* _To do_: Go through the entries below and print, exactly, the lines starting at the one with "Task: Click the 'Weight for pair (oz)' label" and ending at the one with "The width and height of the screenshot is (886, 651).", keeping both ends and no others.
━━━━━ Material for this exercise
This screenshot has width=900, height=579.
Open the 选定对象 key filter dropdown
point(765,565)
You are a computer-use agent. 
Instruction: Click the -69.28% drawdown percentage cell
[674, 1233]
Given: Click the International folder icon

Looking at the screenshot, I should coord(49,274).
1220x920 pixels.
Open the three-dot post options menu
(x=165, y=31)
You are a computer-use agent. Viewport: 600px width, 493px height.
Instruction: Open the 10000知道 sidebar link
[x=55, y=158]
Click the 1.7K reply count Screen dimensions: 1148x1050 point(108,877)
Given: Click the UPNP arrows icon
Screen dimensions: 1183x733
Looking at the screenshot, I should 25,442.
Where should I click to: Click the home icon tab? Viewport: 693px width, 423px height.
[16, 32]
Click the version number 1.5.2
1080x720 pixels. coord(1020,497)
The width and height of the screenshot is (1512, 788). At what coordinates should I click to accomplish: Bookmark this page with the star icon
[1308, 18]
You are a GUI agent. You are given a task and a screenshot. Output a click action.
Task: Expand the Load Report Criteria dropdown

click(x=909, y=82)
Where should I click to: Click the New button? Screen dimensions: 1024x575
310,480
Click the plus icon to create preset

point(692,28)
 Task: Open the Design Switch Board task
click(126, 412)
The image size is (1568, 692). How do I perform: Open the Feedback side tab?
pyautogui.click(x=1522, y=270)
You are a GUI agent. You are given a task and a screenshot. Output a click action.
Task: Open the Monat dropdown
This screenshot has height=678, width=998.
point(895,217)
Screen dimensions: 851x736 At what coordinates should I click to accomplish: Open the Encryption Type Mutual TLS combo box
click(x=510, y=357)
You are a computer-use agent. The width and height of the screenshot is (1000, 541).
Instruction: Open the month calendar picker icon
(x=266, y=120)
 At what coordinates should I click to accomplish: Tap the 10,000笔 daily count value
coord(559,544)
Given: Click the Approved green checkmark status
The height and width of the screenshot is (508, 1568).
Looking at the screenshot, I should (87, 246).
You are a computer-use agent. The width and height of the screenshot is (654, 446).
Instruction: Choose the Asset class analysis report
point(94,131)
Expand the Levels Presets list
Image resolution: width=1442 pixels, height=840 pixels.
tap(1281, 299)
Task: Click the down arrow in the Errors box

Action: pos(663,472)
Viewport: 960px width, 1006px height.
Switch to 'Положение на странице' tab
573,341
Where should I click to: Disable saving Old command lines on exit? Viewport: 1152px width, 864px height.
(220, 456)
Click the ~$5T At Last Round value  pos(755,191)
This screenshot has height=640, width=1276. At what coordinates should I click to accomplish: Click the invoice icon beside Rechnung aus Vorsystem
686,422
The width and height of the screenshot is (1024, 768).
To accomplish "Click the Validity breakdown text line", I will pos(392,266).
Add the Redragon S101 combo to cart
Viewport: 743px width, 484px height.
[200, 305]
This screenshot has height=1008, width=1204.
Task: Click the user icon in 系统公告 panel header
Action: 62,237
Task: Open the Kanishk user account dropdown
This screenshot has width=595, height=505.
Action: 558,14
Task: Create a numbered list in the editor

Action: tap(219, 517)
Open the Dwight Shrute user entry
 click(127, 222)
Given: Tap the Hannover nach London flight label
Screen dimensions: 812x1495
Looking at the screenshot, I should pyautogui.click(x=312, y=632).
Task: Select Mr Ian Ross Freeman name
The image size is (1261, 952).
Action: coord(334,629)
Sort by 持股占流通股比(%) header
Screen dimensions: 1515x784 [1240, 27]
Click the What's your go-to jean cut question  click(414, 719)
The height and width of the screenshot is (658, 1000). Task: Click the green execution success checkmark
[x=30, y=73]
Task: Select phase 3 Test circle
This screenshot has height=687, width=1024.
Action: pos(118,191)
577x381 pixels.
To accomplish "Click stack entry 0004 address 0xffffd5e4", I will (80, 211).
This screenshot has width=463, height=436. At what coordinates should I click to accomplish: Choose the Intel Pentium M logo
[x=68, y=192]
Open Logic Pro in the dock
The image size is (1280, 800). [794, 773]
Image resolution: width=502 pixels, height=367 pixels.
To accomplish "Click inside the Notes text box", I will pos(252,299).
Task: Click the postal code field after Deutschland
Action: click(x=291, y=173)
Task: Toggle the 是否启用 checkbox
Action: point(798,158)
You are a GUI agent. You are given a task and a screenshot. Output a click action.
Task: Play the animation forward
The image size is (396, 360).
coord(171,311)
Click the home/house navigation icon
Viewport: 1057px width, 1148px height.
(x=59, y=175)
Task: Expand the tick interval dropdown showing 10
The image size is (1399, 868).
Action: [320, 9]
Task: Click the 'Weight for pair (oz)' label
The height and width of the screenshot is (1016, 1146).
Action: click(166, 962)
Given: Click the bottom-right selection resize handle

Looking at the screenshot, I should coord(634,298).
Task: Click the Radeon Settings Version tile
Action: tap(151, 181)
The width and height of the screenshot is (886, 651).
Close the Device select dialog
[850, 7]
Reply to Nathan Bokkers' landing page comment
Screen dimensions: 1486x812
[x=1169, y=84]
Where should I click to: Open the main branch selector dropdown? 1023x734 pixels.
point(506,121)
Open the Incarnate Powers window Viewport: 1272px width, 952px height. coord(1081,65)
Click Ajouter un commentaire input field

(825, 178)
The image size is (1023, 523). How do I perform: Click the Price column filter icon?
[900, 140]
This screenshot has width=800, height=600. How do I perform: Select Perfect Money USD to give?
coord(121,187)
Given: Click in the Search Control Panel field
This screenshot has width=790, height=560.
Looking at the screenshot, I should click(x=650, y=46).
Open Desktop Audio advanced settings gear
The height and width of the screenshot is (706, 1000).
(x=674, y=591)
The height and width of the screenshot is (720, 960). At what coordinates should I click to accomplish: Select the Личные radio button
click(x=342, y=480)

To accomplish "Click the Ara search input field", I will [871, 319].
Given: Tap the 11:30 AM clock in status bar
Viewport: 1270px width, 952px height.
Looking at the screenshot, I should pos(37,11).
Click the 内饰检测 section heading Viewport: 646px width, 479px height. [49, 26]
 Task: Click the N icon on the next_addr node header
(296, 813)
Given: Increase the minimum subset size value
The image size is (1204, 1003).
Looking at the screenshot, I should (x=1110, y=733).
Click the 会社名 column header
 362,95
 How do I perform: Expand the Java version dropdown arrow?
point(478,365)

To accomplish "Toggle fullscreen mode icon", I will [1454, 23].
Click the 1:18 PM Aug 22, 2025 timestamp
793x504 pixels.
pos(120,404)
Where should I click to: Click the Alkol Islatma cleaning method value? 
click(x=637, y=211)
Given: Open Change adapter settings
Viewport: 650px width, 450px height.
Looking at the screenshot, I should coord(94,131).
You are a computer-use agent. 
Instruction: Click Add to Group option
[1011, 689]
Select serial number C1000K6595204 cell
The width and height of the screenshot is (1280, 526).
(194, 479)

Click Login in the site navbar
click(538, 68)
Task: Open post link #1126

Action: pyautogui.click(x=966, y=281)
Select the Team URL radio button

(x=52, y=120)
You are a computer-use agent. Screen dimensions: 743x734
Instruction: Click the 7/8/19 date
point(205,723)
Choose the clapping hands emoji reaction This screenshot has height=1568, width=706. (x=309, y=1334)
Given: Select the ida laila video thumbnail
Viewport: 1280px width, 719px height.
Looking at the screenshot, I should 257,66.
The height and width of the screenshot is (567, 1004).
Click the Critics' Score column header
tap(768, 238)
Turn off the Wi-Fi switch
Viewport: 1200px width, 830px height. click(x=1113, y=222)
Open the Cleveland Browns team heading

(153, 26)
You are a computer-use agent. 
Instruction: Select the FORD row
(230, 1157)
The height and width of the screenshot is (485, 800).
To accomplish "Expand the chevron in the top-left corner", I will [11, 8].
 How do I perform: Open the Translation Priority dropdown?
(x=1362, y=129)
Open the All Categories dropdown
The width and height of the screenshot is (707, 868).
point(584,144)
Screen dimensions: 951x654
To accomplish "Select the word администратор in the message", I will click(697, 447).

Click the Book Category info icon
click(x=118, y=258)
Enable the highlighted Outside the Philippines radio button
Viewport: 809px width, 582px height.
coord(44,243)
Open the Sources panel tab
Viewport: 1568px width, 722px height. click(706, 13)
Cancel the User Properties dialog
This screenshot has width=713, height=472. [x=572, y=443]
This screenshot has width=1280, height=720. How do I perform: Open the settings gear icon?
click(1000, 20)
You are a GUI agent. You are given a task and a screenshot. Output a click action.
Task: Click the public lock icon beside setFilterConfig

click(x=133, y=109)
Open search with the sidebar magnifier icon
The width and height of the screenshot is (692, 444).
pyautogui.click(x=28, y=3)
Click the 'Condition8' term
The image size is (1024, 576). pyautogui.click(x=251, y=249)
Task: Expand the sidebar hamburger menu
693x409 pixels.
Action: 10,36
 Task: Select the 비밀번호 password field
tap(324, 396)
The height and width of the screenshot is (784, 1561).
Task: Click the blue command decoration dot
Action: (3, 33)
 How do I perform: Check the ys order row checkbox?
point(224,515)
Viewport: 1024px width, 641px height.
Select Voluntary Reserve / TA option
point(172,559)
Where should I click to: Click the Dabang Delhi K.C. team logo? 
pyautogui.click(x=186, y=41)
━━━━━━━━━━
* _Response_:
Task: Click the 'Weight for pair (oz)' label
The height and width of the screenshot is (1016, 1146).
Action: click(166, 962)
Given: Click the bottom-right selection resize handle

Looking at the screenshot, I should coord(634,298).
Task: Click the Radeon Settings Version tile
Action: tap(151, 181)
The width and height of the screenshot is (886, 651).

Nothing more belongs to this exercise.